*** Opening of Exercise data ***
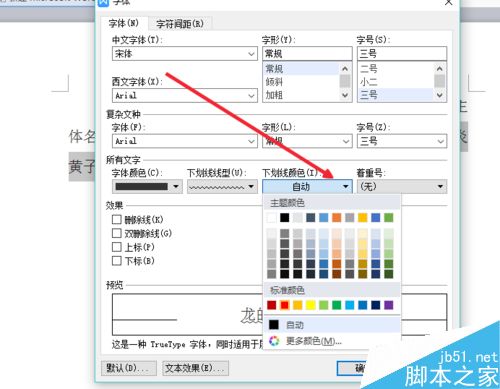
Task: Toggle the 双删除线 double strikethrough checkbox
Action: tap(116, 233)
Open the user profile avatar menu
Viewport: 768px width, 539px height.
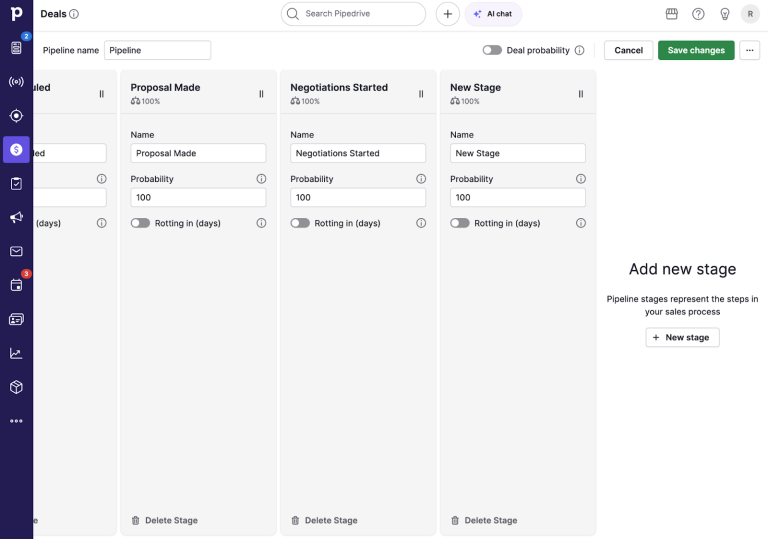[x=750, y=14]
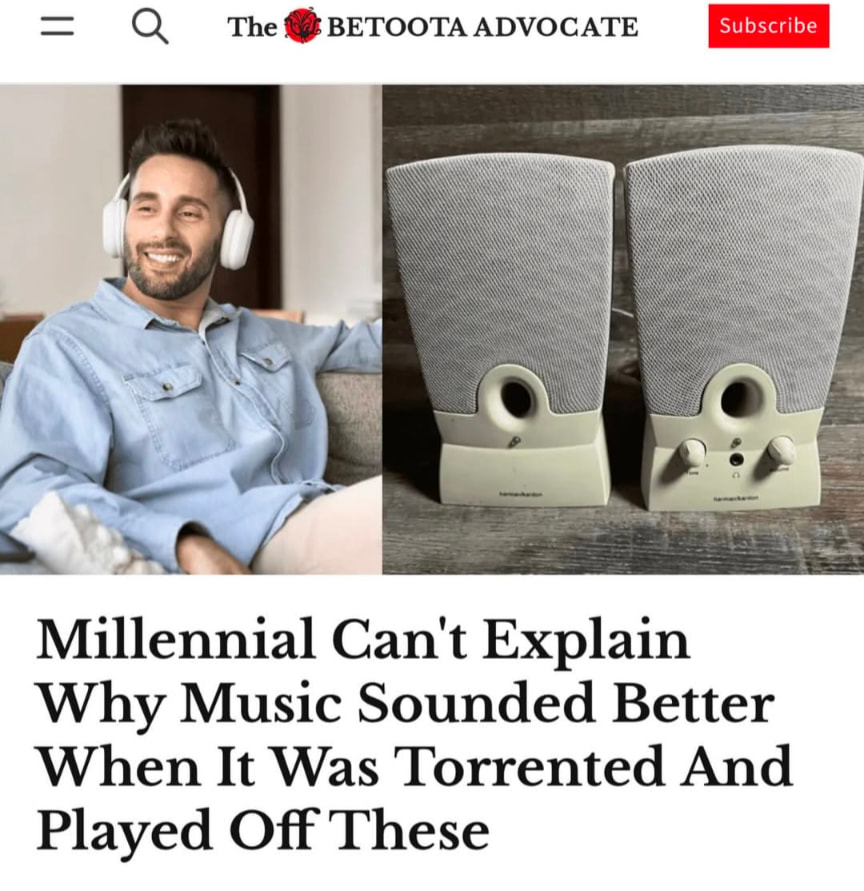Screen dimensions: 864x891
Task: Click the right speaker's leftmost knob
Action: pos(692,450)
*** Close of Exercise data ***
**Your assignment**
Starting with the line that contains "Open the user profile avatar menu", print every remaining line of the records above, exactly as it stands. Do not print the pictures.

**Answer below**
Open the user profile avatar menu
Viewport: 768px width, 539px height.
[x=750, y=14]
Screen dimensions: 864x891
Task: Click the right speaker's leftmost knob
Action: pos(692,450)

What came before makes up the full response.